しかし、藤田君は騙すのは上手でも、神岸さんと同じように嘘をつくのは下手
だと見えて、神岸さんに答えたそれも、はっきりと嘘だとわかるようなものだった。

「そう……うん、わかったよ、浩之ちゃん」

だが、そんな私の考えとは裏腹に、神岸さんは穏やかな表情でそう言った。
そして、藤田君もそんな神岸さんに驚きながら応じる。

「そ、そっか……よし、じゃあ、改修の時には頼むよ、楓ちゃん」
「ごめんね、柏木さん。迷惑かけちゃって……」
「ううん、気にしないで。

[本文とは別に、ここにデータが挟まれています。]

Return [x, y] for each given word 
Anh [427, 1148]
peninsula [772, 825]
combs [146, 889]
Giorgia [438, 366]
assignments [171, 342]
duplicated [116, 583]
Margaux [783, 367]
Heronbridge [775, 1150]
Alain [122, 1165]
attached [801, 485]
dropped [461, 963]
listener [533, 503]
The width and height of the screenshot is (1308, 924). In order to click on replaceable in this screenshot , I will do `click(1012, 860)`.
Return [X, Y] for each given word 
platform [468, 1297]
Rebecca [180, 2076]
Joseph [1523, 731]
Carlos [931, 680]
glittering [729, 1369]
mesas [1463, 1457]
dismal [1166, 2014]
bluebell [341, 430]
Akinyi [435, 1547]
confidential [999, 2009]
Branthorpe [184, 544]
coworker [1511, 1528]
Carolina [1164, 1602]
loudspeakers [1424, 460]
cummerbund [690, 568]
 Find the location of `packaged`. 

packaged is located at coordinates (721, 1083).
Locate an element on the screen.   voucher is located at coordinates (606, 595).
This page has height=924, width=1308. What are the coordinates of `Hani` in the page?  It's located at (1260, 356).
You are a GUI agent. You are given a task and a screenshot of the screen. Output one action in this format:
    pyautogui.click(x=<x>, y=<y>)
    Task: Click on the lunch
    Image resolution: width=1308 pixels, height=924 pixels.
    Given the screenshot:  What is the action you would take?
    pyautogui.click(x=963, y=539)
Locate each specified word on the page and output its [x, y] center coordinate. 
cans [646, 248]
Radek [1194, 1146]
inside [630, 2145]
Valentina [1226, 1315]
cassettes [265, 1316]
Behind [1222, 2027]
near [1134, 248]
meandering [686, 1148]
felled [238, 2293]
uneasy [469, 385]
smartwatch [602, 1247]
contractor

私は別に……」
「じゃあ、詳しいことは後で。ほれ、あかり、休み時間も終わるぞ」
「あっ!! じゃ、じゃあ柏木さん、またね!」
「…………」

こうして、二人は嵐のように過ぎ去っていった。
そしてまた私は一人になる。
でも、さっきまでの私とは少しだけ、違っていた。
神岸さんと藤田君の自然な関係を見せつけられ、少しだけ、羨ましく思ったり
もした。
自分の姉が経営する旅館に泊まるって言うのも馬鹿らしい気がするけど、でも、
この二人から何らかのものを学び取れるような予感を、私は感じていた。
そして耕一さんとのことの糸口になればいいけど……。

残念ながら熊は見れないけれど、きっと神岸さんは不満には思わないと思う。
それよりもずっと、見たいものが見れるだろうから……。